## Compito assegnato
Ricopia parola per parola le voci partendo dall'inizio e arrivando alla riga che contiene "Looking at the", inclusa. Nella risposta ometti le immagini.

Voci per individuare gli oggetti descritti
= = =

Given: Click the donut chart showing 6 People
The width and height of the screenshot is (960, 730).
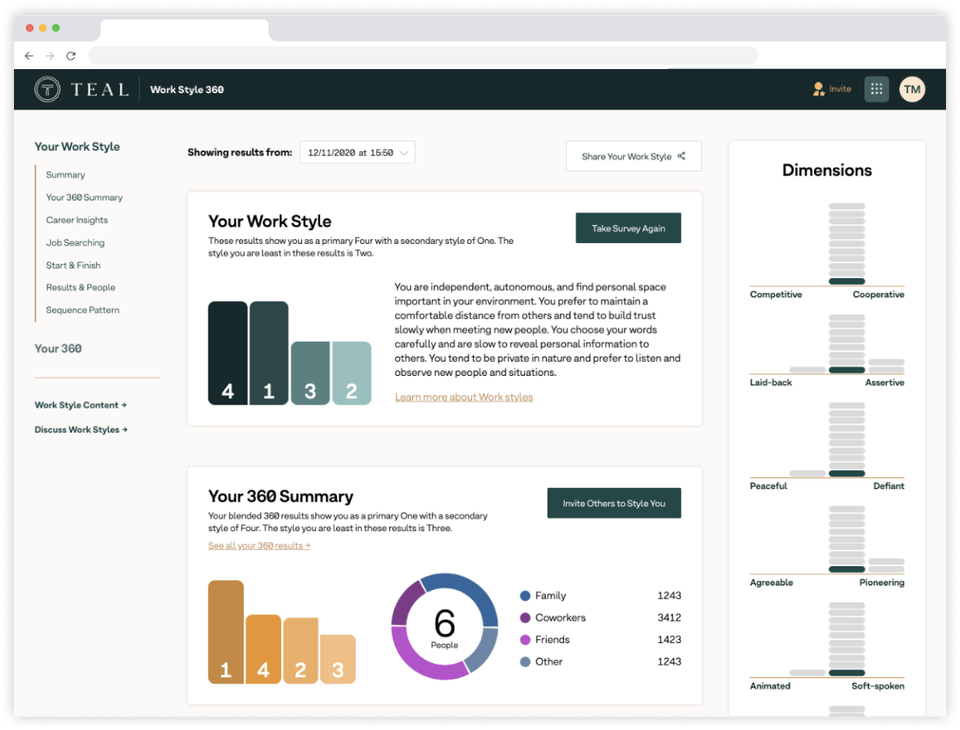Looking at the screenshot, I should pos(444,627).
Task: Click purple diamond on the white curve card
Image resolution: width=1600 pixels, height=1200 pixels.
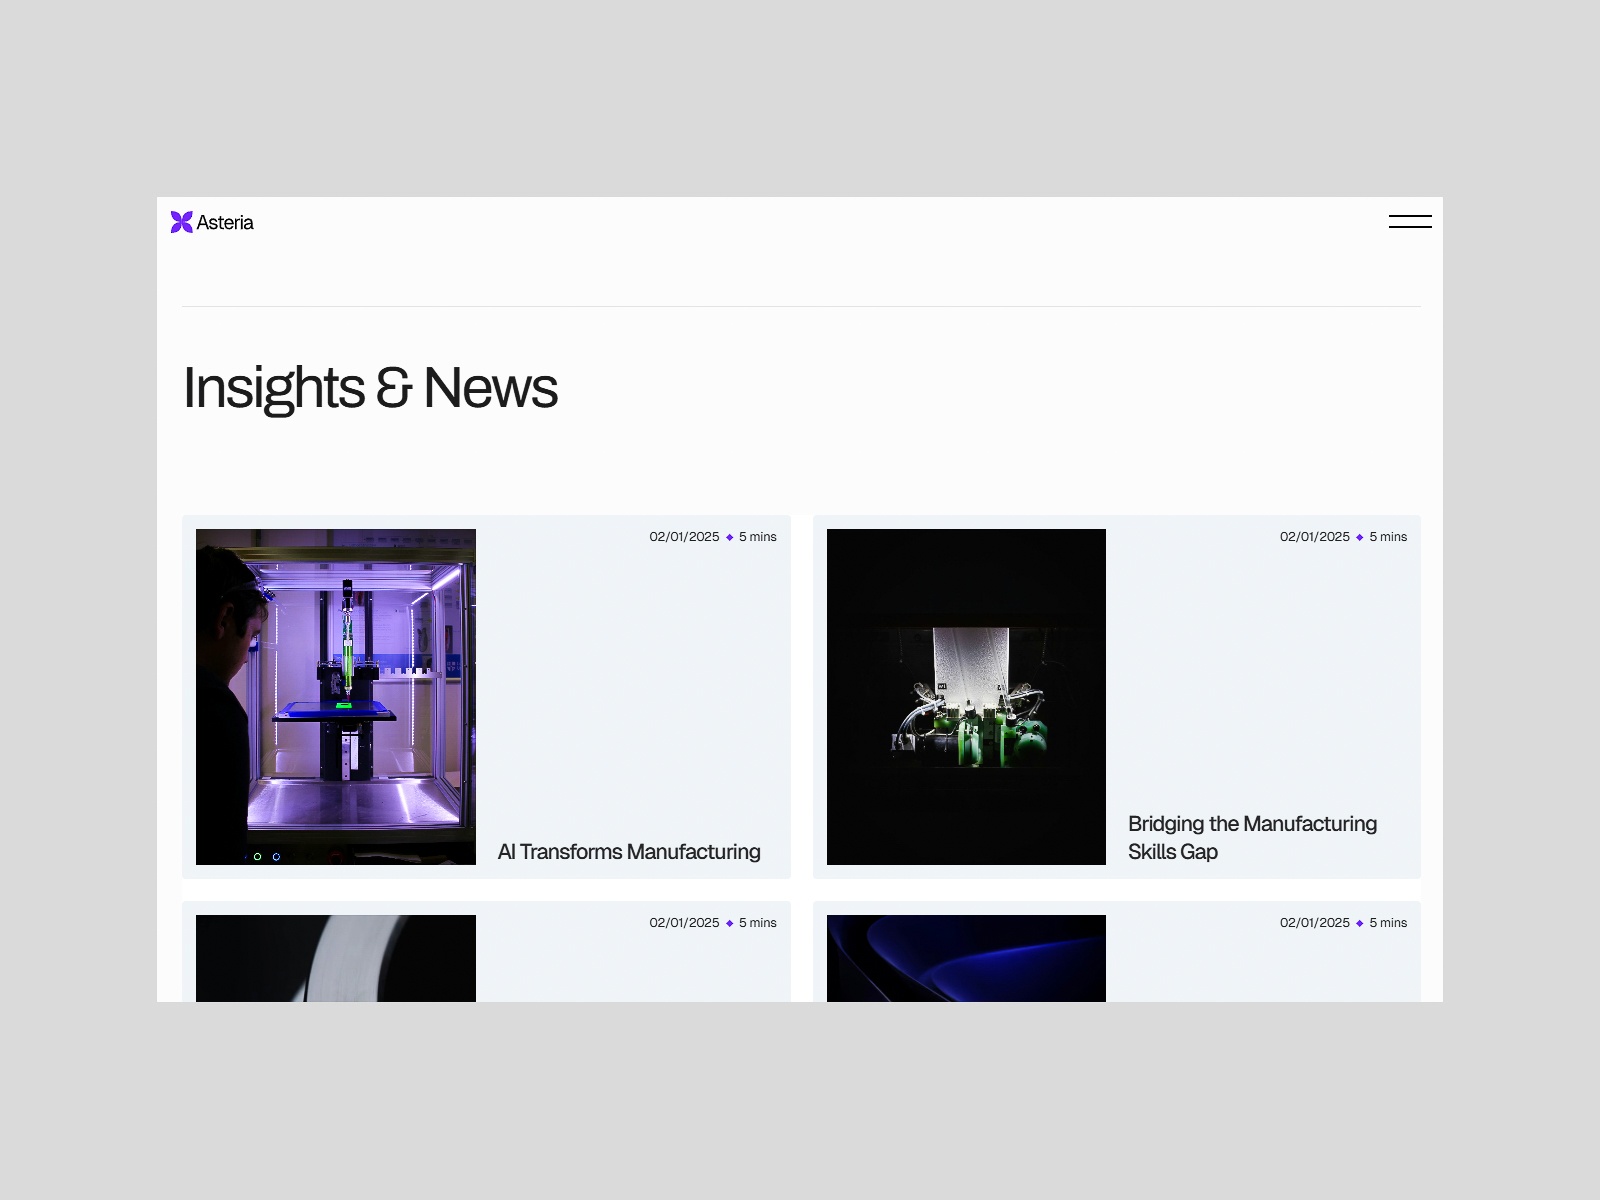Action: 730,924
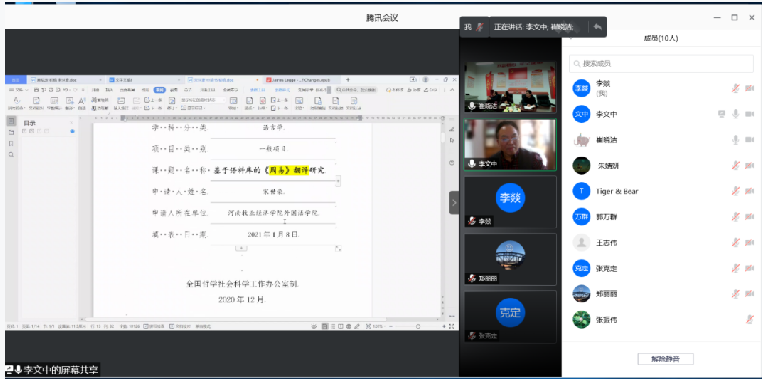Viewport: 762px width, 379px height.
Task: Click the muted microphone icon beside 李燚
Action: pyautogui.click(x=736, y=88)
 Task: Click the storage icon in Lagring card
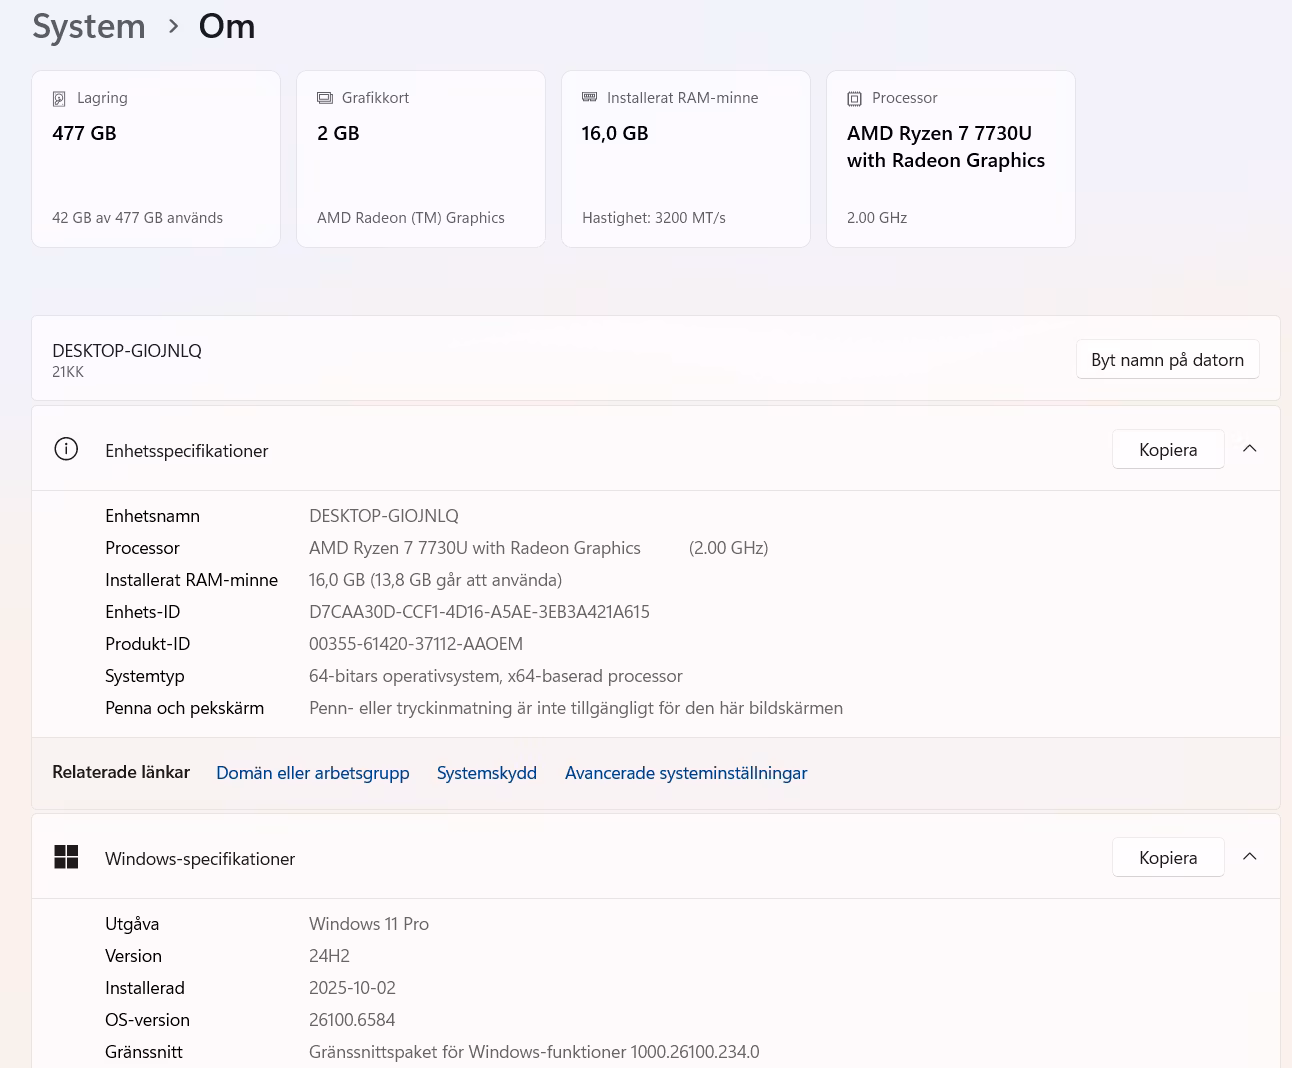point(59,99)
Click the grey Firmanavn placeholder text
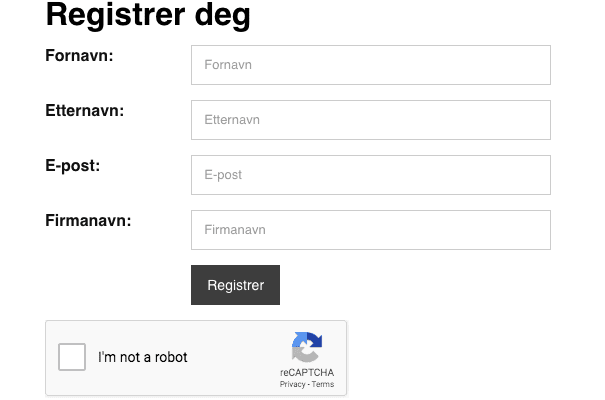This screenshot has height=400, width=605. 235,230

= = =

## Risposta scritta
Given: Click the donut chart showing 6 People
The width and height of the screenshot is (960, 730).
Looking at the screenshot, I should pos(444,627).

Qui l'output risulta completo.